Templates

Templates are YAML files that declare how to extract structured data from an RDF graph. All CDM-specific knowledge lives in templates, not in Python code.

Structure

A template has these top-level sections:

version: "1"

prefixes:
  cdm: "http://publications.europa.eu/ontology/cdm#"
  skos: "http://www.w3.org/2004/02/skos/core#"

languages:
  preferred: ["en", "fr", "de"]
  fallback: "any"

same_as_merge: true   # optional, default: true

entities:
  procedure:
    find:
      type: "cdm:procedure_interinstitutional"
      include_subclasses: true

    fields:
      title:
        predicate:
          - "cdm:title"
          - "cdm:dossier_title"
        multilingual: true

    relations:
      events:
        predicate:
          - "cdm:dossier_contains_event_legal"
          - "cdm:dossier_contains_event"
        target_template: "event"
        cardinality: "many"

Prefixes

Maps short prefixes to full namespace URIs. All predicate references in the template use prefixed form (cdm:title instead of the full URI).

Languages

Controls multilingual field resolution.

  • preferred: Ordered list of preferred language codes. All languages present in the data are returned; the preferred list only affects fallback ordering.
  • fallback: "any" includes untagged literals under the "_" key. "none" skips them.

same_as_merge

Controls owl:sameAs entity merging (default: true). When enabled, instances linked by owl:sameAs are grouped into equivalence classes and their triples are merged into a single output entity. The canonical URI is selected by preferring resource/procedure/ over pegase/cellar URIs. All alias URIs are listed in the _same_as metadata field.

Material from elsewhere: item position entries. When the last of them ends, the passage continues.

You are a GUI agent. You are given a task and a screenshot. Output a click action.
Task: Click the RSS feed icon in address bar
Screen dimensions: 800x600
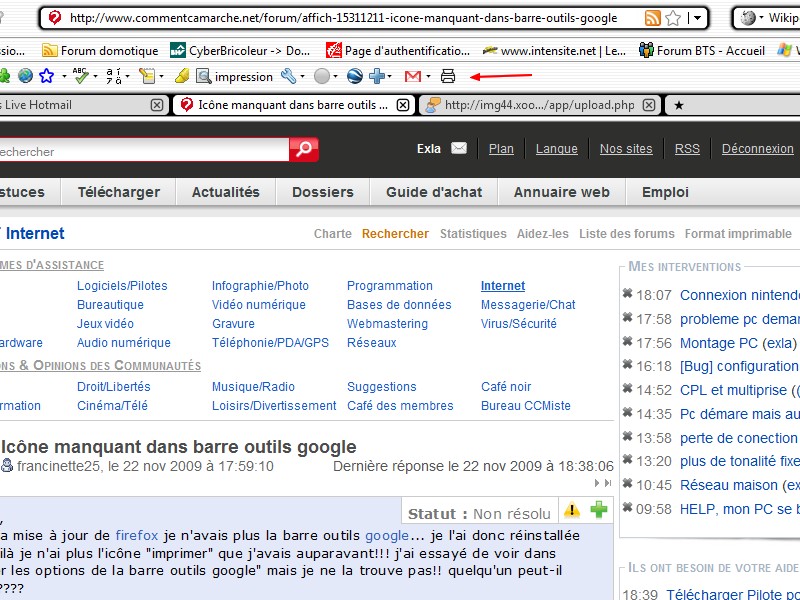click(653, 18)
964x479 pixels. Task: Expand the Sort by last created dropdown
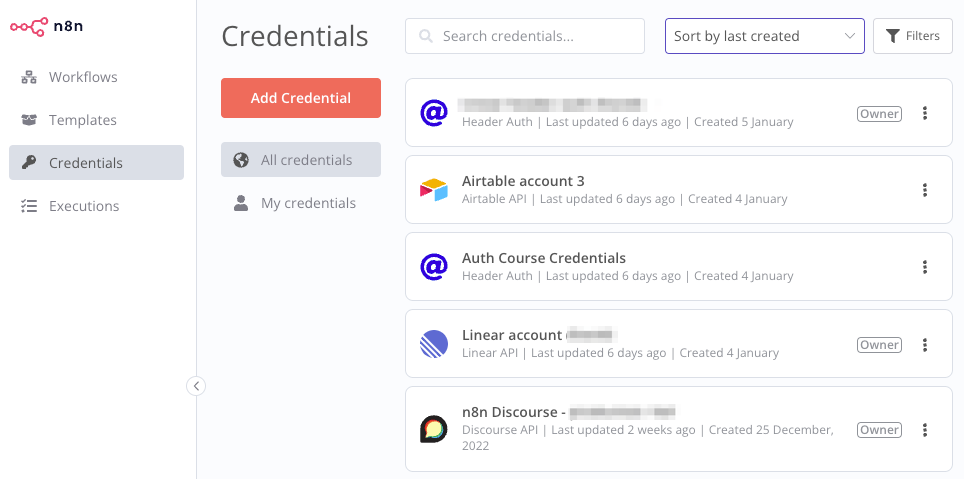(x=764, y=36)
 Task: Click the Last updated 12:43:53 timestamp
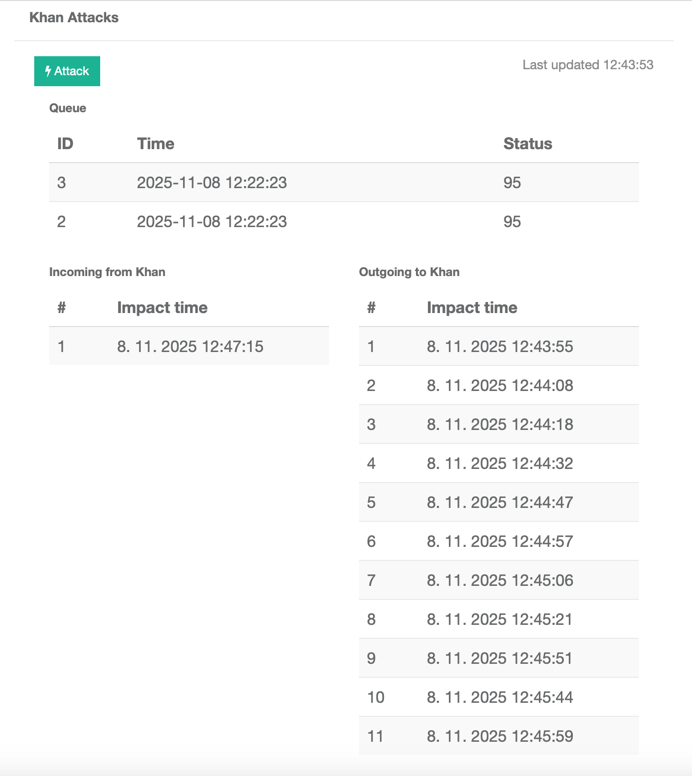tap(587, 65)
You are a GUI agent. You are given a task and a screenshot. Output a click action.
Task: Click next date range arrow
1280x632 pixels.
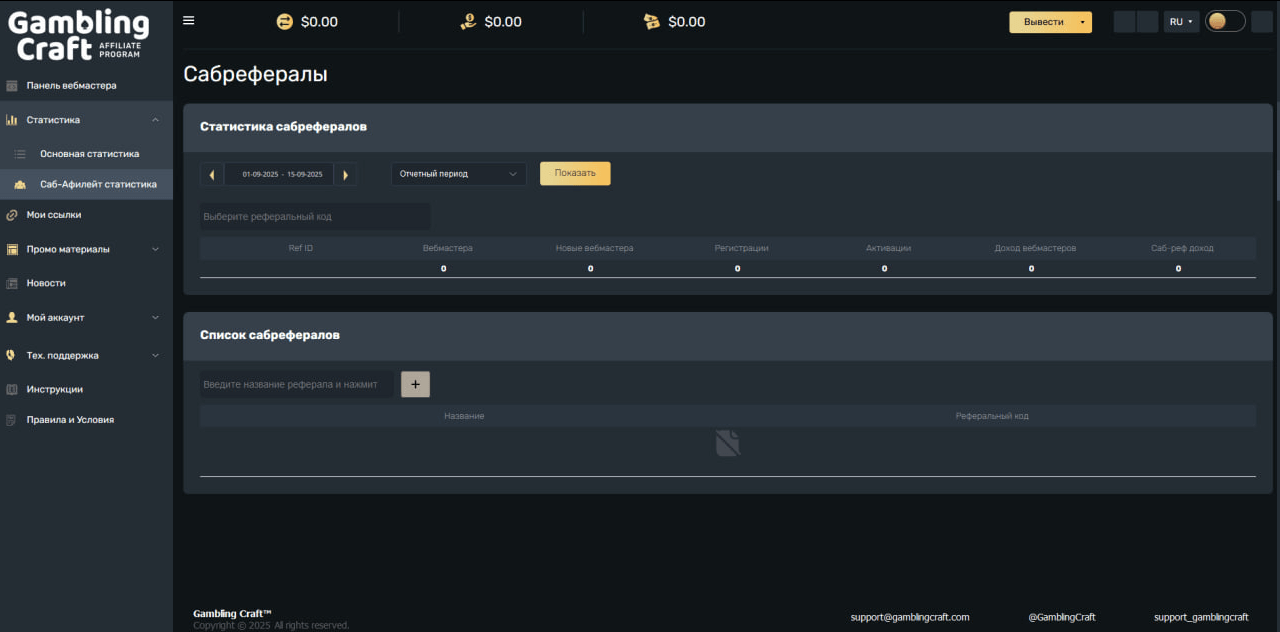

Set to false if you want each URI extracted as a separate entity (e.g., for debugging or for non-CDM data where owl:sameAs has different semantics).

This setting can be overridden per call via extract(..., merge_same_as=False).

Entities

Each entity has three parts:

  • find: How to discover instances in the graph (type URI, optional include_subclasses).
  • fields: Scalar or multilingual values to extract.
  • relations: Links to other entities for nested extraction.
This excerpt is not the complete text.